**Data extracts**.
───

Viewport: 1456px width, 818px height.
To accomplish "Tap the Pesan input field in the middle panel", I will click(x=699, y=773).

───

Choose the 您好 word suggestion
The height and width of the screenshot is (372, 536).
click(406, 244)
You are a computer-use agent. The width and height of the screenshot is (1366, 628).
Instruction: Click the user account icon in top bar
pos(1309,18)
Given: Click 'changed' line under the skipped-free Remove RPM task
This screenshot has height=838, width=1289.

───

**Task requirements**. After locating the line with "Given: Click 'changed'" in the material above, return it and each line after it exactly, ending at the line with "This screenshot has height=838, width=1289.".

**Reply to the task**.
Given: Click 'changed' line under the skipped-free Remove RPM task
This screenshot has height=838, width=1289.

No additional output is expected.